A anorexia restritiva não se
restringe ao medo de comida ou à obsessão por caloria. O que foi dito por Tomas
é também um dos principais sintomas: o medo de sentir vergonha. E vice-versa. Há
a vergonha de sentir medo. E não para por aí: também temos o medo de sentir
medo. E, levando todas essas variações, ainda ganhamos a vergonha de sentir
vergonha. De brinde. Essa parece mais uma promoção daquelas que,
impulsivamente, queremos pagar sem pensar duas vezes. Mas bastaria pensar duas
vezes para enxergar que aderir a essa promoção seria como aderir a uma promoção
de maços de rúcula ou de Suco Tang: dificilmente alguém, em plena consciência,
o faria. Só que o termo “plena consciência” é o antônimo do termo “anorexia”. Seria
engraçado se não fosse trágico. Mas é tão trágico que chega a ser engraçado.
O medo de sentir vergonha
jamais será uma propriedade exclusiva de Tomas: quando se tem anorexia,
convivemos diariamente com esse sintoma. Ele passa a ser um inimigo íntimo. O
medo de sentir vergonha passa a ser tão frequente porque a vergonha é sempre
iminente: a vergonha se encontra no próprio nome da doença. Anorexia. O que você tem? Por que só vive no médico?
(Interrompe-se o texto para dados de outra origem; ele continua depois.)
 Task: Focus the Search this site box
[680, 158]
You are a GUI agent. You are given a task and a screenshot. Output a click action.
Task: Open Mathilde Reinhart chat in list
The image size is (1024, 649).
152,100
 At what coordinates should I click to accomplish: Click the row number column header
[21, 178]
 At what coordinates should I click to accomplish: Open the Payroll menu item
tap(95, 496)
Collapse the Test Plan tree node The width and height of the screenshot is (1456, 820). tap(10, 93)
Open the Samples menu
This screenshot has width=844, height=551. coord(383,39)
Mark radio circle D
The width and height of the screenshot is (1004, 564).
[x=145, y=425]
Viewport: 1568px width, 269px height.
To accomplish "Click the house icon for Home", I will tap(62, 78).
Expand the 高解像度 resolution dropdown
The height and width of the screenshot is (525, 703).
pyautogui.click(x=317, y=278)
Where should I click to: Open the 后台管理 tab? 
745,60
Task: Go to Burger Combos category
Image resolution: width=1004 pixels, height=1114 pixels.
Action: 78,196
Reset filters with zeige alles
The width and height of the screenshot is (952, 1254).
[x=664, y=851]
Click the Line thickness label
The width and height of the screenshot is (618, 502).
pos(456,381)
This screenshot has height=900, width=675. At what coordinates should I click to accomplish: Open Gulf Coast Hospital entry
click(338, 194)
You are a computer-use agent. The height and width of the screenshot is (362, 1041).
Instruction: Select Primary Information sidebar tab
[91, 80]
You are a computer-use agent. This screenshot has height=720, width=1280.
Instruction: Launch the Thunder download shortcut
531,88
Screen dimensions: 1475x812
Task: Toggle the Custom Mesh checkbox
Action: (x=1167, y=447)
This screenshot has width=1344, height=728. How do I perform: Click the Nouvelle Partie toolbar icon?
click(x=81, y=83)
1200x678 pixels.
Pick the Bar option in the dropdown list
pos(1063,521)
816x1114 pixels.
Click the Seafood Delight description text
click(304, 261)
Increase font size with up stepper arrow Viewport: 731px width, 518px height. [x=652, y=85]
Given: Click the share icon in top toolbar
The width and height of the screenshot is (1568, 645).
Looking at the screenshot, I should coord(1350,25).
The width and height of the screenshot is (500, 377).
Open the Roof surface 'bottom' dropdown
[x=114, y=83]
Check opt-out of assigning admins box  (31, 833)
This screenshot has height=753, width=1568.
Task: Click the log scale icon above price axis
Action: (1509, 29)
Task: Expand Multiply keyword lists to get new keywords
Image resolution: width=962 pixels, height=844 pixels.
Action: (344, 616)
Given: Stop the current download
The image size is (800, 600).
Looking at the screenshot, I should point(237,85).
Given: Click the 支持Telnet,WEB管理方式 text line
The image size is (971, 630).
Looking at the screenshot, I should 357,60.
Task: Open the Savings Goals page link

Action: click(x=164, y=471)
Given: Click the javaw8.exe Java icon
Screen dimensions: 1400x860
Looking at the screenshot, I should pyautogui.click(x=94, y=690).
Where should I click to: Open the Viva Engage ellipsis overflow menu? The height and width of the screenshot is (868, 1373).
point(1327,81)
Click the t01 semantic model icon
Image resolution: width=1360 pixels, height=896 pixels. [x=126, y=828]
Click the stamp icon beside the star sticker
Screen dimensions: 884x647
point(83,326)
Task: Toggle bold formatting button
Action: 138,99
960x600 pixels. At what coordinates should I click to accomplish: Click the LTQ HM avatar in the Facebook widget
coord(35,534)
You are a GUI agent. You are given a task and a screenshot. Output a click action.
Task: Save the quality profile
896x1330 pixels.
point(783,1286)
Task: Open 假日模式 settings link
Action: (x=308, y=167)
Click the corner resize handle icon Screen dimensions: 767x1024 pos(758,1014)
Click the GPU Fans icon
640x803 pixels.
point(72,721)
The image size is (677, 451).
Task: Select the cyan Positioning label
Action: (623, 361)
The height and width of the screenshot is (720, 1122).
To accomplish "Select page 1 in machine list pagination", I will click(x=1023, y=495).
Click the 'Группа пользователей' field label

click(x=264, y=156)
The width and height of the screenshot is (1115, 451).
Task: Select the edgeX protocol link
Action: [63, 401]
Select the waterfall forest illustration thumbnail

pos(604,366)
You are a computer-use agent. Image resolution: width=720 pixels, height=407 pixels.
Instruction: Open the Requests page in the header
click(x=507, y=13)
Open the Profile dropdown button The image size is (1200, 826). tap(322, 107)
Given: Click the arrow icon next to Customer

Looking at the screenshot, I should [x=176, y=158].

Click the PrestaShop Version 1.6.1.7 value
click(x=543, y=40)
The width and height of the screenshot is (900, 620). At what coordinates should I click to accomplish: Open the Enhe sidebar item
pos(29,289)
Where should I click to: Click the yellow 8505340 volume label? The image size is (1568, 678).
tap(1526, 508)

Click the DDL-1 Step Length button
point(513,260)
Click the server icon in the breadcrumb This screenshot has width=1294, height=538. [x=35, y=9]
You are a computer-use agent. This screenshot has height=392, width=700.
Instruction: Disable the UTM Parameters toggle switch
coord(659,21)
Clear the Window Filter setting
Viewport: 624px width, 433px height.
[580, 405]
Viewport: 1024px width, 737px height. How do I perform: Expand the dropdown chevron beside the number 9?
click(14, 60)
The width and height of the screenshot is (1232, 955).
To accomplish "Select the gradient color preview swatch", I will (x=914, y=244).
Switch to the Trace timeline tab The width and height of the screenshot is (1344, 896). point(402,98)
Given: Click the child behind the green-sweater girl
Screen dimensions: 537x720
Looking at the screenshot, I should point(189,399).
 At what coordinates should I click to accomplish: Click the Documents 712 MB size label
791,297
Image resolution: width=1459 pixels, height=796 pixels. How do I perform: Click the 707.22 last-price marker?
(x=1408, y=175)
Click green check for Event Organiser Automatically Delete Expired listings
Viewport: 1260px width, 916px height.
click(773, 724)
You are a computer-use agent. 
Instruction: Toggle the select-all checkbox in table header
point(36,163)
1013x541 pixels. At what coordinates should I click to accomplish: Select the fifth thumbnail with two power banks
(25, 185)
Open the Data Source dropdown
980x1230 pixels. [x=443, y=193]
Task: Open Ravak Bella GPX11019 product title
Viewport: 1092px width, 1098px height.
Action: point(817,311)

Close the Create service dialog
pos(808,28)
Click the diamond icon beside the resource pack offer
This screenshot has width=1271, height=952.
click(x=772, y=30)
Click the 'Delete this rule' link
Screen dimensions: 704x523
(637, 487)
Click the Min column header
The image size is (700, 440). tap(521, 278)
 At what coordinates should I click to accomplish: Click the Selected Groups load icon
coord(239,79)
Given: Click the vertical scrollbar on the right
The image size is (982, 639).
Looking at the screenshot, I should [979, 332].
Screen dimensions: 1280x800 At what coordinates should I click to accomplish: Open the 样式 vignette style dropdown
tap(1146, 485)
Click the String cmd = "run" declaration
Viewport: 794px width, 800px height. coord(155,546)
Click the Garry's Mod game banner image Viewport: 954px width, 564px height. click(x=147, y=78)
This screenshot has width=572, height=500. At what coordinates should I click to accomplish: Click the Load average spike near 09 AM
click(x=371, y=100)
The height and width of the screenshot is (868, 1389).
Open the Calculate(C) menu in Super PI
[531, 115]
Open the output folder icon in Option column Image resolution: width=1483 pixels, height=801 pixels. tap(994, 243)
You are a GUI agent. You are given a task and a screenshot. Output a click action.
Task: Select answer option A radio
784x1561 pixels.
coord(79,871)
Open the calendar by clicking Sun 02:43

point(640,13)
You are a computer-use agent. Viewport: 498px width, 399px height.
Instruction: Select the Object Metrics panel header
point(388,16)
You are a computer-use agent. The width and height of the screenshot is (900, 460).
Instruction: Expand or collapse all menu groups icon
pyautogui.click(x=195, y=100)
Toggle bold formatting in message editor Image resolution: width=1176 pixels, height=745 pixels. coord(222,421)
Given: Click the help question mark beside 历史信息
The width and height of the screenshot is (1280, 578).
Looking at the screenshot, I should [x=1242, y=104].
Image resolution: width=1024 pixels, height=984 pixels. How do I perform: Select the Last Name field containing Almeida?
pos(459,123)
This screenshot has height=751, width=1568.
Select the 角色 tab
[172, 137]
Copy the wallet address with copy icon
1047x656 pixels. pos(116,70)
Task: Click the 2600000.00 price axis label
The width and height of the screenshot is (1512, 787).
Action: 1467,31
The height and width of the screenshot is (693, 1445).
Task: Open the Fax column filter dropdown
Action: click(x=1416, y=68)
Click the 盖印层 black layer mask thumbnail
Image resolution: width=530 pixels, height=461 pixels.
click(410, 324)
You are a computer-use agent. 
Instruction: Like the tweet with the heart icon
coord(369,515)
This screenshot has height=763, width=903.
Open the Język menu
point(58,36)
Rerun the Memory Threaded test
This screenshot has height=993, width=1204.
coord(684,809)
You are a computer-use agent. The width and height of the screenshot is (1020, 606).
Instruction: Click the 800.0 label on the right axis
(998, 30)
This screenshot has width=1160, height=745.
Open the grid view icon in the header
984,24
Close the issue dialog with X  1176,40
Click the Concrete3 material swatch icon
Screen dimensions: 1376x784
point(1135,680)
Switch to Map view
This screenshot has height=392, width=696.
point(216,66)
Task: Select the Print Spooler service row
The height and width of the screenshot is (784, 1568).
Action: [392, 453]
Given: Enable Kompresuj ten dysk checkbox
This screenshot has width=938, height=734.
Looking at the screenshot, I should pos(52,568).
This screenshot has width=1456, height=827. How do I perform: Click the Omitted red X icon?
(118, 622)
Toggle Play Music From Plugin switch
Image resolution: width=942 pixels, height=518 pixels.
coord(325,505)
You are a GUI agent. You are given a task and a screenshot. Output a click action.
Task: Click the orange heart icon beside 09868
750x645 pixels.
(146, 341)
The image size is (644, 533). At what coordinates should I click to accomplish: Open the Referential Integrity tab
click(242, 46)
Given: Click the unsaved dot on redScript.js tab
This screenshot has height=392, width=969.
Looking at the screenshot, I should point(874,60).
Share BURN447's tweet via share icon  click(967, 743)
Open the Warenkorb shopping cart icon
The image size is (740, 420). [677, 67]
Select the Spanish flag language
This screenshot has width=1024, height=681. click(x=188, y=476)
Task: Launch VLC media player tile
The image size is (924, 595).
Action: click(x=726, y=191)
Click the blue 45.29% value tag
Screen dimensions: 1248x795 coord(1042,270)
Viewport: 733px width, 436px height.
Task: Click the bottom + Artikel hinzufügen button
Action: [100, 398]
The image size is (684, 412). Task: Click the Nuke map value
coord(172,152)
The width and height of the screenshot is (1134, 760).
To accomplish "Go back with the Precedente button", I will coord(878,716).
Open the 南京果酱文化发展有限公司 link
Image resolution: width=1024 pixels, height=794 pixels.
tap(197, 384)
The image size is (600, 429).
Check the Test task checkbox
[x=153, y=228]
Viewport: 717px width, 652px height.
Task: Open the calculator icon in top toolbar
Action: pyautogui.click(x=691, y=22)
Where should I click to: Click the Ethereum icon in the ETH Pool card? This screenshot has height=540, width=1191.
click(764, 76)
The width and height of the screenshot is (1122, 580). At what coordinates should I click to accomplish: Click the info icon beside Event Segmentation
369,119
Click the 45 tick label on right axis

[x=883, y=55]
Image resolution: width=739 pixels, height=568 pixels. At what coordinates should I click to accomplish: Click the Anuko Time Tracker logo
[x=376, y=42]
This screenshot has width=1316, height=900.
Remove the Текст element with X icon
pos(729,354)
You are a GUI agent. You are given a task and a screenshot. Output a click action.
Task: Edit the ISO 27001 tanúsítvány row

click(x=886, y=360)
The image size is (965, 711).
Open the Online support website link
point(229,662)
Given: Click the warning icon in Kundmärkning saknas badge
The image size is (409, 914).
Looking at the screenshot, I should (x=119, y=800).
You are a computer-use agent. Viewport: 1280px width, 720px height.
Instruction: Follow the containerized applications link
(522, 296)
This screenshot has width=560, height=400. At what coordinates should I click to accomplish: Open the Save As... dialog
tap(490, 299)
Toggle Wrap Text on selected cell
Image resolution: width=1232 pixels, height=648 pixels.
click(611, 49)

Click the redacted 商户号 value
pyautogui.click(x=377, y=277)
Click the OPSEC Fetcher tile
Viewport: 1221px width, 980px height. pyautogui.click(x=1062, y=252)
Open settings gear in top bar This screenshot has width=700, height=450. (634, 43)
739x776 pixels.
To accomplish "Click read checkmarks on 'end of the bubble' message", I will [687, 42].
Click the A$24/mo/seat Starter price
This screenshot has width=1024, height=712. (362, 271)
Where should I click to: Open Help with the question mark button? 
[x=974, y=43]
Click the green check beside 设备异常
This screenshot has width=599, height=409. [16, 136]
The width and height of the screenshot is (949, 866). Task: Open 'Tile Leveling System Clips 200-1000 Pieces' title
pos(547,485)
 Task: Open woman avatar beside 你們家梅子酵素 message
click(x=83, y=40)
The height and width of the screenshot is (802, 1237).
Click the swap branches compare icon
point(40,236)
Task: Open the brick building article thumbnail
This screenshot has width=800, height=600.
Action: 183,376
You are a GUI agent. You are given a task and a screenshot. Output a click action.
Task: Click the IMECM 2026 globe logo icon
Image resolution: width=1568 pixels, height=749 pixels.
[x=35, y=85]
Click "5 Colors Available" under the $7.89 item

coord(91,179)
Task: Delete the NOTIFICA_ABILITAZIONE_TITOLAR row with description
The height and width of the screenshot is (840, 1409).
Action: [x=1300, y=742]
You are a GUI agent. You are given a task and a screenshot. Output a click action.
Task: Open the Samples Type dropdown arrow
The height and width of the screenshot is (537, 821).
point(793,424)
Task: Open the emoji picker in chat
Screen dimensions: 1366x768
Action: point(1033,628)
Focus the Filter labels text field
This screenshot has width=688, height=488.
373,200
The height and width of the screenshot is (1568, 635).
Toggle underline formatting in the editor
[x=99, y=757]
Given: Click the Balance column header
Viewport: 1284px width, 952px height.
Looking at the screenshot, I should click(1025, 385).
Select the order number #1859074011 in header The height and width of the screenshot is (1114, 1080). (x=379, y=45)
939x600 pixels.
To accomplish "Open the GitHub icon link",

Com o que foi diagnosticada? Por que está tão magra? Por que foi internada?
Cada uma dessas perguntas teria como resposta uma mesma palavra. A palavra é a
vergonha. E o medo é que ela precise ser dita, pronunciada, revelada. Por isso,
cada uma dessas perguntas resgata o medo e a vergonha. E o medo de sentir
vergonha.
Em anorexia, tudo o que se tem
são oito letras e cinco sílabas. Ainda que designe uma doença grave, a palavra anorexia
não passa de uma palavra. Garanto que pronunciar “anorexia” não traz risco de
vida. Dizer “anorexia” não traz o gosto amargo de rúcula, ou artificial de Suco
Tang. Nem mesmo os dois gostos juntos (acho que isso só acontece mesmo quando pronunciamos
o nome daquele presidente do adeus à democracia, do implante capilar. Esse
nome, sim, temos que Temer pronunciar). No entanto, fugimos da palavra anorexia
como se ela tivesse sido terminantemente proibida. Alguns evitam porque parece
confortável se manter na zona de conforto em que a doença nos coloca, onde
adquirimos a ideia distorcida de que não se trata de anorexia, de que lá
estamos protegidas, quando tudo o que fazemos é fugir da vida. Tem gente que
evita assumir a doença por ter a certeza de que a palavra anorexia, ao invés de
ser ouvida pelos outros com empatia, vai ser recebida como um passaporte que
pudesse garantir a quem ouve o direito de fazer qualquer crítica desprovida de
conhecimento – e lotada de julgamento. Mas
não é só a vítima da doença quem a evita: a palavra anorexia é ainda mais
omitida do que discussões sobre drogas ilícitas. Mais engavetada do que a
corrupção da política.
O mundo parece estar mudo para
essa palavra, tornando-a omitida, engavetada. E não é fácil lutar contra o
silêncio de um mundo mudo e quase ensurdecido, porque a voz da minoria não
chega ao seu ouvido. Não é fácil assumir a batalha contra a anorexia porque a
anorexia ainda é um tabu dos mais tabus. É tanto um tabu que nem é visto como
tabu. É um tabu inclusive na lista dos tabus. Um tabu pouco entendido, pouco
discutido, mas muito tido. Pouco ouvido. Pouco assumido. Mas muito vivido.
É exatamente por isso que
estou aqui: porque só sendo desconstruído, vai começar a ser plenamente
entendido. E ativamente combatido.
E para isso, é preciso
discordar de Tomas. É preciso não ter medo de sentir vergonha.